Bonar v. Town of Southgate

284 S.W. 1019 | Ky. Ct. App. | 1926

Affirming.

Appellant, a landowner in Southgate, a town of the sixth class, sought to enjoin that municipality and its board of trustees from making a contract for the reconstruction of certain streets, including street intersections at the cost of the abutting landowners, it being alleged in the petition that prior thereto, street improvement at such intersections had been paid out of the general expense fund of the town, and the property owners charged only with the cost of improving such parts of the streets as abutted on their property; that in thus placing the additional burden of improving the intersections upon the property owners, the new ordinance was discriminatory *134 and denied them uniformity of taxation as guaranteed by sections 170 and 171 of the Constitution.

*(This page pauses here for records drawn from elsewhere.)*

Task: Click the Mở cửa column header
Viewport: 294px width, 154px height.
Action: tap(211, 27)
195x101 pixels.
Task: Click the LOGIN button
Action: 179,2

By their answer defendants admitted that under certain ordinances enacted in the year 1910, all of the streets of the town had been improved and payment made therefor as claimed in the petition; but further alleged that the streets were worn out and needed reconstructing in their entirety; that at the highest limit of taxation permissible under the Constitution all of the revenues of the town are expended in general expense, and that it has no funds with which to pay for improvement of streets; that in order to meet the situation the board had adopted a new and uniform plan of improvement under which they are proceeding to reconstruct all of the streets of the town, including intersections, at the cost of the property owners. The court overruled a demurrer to the answer and plaintiff declining to plead further his petition was dismissed and he has appealed.

Uniformity and equality of taxation are vouchsafed by the constitutional provisions cited, and this court has endeavored to give a practical application to this principle, but it is not essential to uniformity to hold that a plan of street improvement once adopted becomes irrevocable.

True in Tapp v. Johnson, 174 Ky. 532, in referring to plans for street improvements in cities of the third class, it was said: "A city may adopt one plan or the other, but after it has adopted one plan it must adhere to it until it is changed by the legislature."

In that case it appeared that the act of 1910 relating to charters of cities of the third class required the cost of improving street intersections to be paid by the city out of the general expense fund, and it was claimed that the act of 1916, authorizing such cities to either pay for such improvements itself or to order them paid by the abutting property owners was discriminatory. The court upheld the act, and in deciding that the legislature could authorize a change in plans from the mandatory requirements of the act of 1910, denied the charge of discrimination. The words quotedsupra must have been written with the thought of the 1910 act in mind, and have been intended to apply to it, as the act of 1916, see. 3450, Ky. Statutes, specifically requires cities of the third class to adopt a uniform system of such improvement and then authorizes such plan to be changed at intervals of ten years or more, and it certainly was not *135 the intention of the court to hold that it would require additional legislation to authorize such cities to change their plans after the lapse of ten years from their adoption.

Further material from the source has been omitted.